Extrait du document —
"""
Ce sont comme des flocons de neige en plein été. Les aleurodes ou petites mouches blanches maculent les feuilles de petits points blancs. Connus en horticulture et dans les cultures sous serres, ces ravageurs minuscules viennent d’être découverts en pleine nature en Floride. Depuis plusieurs années, on les signale dans près de vingt Etats américains, dans les pépinières ou maraîchages. Une invasion qui inquiète les agriculteurs qui se sont réunis près de Miami pour connaître les risques et solutions face à cet envahisseur.
« Ces minuscules mouches pourraient bien ne jamais être éradiquées, redoute Lance Osborne, professeur d’entomologie à l’Université de Floride, car elles se montrent résistantes aux pesticides ». L’insecte est un aleurode, connu pour infester les serres. C’est la première fois qu’on le trouve dans la nature… « Cela pourrait être le résultat du réchauffement climatique, envisage Pierre-Henry Gouyon, spécialisé en sciences de l’évolution au Muséum d’histoire nationale d’histoire naturelle (MNHN). Il est possible que l’insecte soit devenu résistant par pression de sélection, du fait d’un recours immodéré à certains pesticides ».
Pour autant, le généticien français ne se montre pas pessimiste comme Lance Osborne car il connaît des solutions de lutte biologique qui ont été développées contre ce ravageur, suceur de sève. Des guêpes parasites (Encarsia Formosa, Eretmocerus eremicus et Eretmocerus mundus) ont la bonne idée de pondre leurs œufs à l’intérieur des larves… De même des punaises prédatrices (Macrolophus Caliginosus, Dicyphus hesperus.) raffolent dévorer ces parasites. On trouve aussi sur le marché deux champignons parasites entomopathogènes, Beauveria bassiana et Isaria fumosorosea, qui ont pour hôtes les aleurodes. Les principaux producteurs de ces auxiliaires de biocontrôle sont Biobest (Begique) ou Koppert (Pays Bas).
"""
Contenu présenté —
"""
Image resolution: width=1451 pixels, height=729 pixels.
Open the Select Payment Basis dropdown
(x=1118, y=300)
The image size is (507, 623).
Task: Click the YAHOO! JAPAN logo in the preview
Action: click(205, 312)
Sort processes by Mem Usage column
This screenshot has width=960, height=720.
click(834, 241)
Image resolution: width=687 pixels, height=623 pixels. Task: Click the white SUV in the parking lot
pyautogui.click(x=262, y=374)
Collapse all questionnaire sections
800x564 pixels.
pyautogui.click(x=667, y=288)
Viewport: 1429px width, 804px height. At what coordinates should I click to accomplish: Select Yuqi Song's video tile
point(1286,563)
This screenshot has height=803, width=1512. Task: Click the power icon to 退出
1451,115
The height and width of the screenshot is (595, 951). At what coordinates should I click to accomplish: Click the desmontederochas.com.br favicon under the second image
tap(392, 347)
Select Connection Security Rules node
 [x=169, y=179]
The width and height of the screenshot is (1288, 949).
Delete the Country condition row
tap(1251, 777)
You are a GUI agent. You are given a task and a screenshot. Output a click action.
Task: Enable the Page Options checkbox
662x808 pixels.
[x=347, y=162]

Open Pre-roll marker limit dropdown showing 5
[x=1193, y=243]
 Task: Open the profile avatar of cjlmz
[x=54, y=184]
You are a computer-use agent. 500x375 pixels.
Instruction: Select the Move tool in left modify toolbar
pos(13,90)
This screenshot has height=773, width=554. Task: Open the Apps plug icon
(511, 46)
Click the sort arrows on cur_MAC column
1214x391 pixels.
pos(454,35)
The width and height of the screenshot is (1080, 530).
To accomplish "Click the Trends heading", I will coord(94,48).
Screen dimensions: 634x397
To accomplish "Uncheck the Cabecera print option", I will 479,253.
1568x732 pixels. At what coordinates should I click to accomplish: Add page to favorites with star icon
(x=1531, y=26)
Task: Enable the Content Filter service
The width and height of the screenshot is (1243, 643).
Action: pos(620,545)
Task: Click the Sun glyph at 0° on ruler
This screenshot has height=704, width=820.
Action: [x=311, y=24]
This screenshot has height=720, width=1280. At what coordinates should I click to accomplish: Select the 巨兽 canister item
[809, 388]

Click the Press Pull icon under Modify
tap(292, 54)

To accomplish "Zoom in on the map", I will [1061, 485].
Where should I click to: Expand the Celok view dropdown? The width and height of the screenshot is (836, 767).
"""
Consigne A — Résumez sous forme de liste le paragraphe du texte sur les aleurodes qui commence par « Ce sont comme des flocons », en conservant ses faits principaux.
Consigne B — Restituez sans rien changer le passage du texte sur les aleurodes allant de « Pour autant, le » à « Koppert (Pays Bas). ».
Consigne C — Rédigez la suite du texte sur les aleurodes, à partir de sa dernière phrase.
Les enregistrements forment un matériel distinct du texte sur les aleurodes.

Réponse A —
- Les aleurodes, ou petites mouches blanches, couvrent les feuilles de petits points blancs.
- Connus en horticulture et dans les cultures sous serres, ces ravageurs viennent d'être découverts en pleine nature en Floride.
- Depuis plusieurs années, ils sont signalés dans près de vingt États américains, dans des pépinières ou des maraîchages.
- Inquiets, des agriculteurs se sont réunis près de Miami pour connaître les risques et les solutions face à cette invasion.

Réponse B —
Pour autant, le généticien français ne se montre pas pessimiste comme Lance Osborne car il connaît des solutions de lutte biologique qui ont été développées contre ce ravageur, suceur de sève. Des guêpes parasites (Encarsia Formosa, Eretmocerus eremicus et Eretmocerus mundus) ont la bonne idée de pondre leurs œufs à l’intérieur des larves… De même des punaises prédatrices (Macrolophus Caliginosus, Dicyphus hesperus.) raffolent dévorer ces parasites. On trouve aussi sur le marché deux champignons parasites entomopathogènes, Beauveria bassiana et Isaria fumosorosea, qui ont pour hôtes les aleurodes. Les principaux producteurs de ces auxiliaires de biocontrôle sont Biobest (Begique) ou Koppert (Pays Bas).

Réponse C —
Friands de plantes ornementales comme l’hibiscus, le géranium, le fuschia ou même de plantes sauvages comme la chélidoine…., ces minuscules mouches blanches peuvent s’installer dans des champs de coton ou dans des vergers d’agrumes. Elles sont donc très polyphages et s’attaquent à des centaines d’espèces végétales cultivées (tomate, haricots, cucurbitacées, pommes de terre, patates douces, agrumes). Lance Osborne souligne l’impact énorme possible de ce ravageur : « Outre le fait qu’il est résistant aux pesticides, nous sommes aussi inquiets à cause du nombre de plantes dont il peut s’accommoder. Il trouvera toujours quelque chose dans le sol à quoi s’attaquer ».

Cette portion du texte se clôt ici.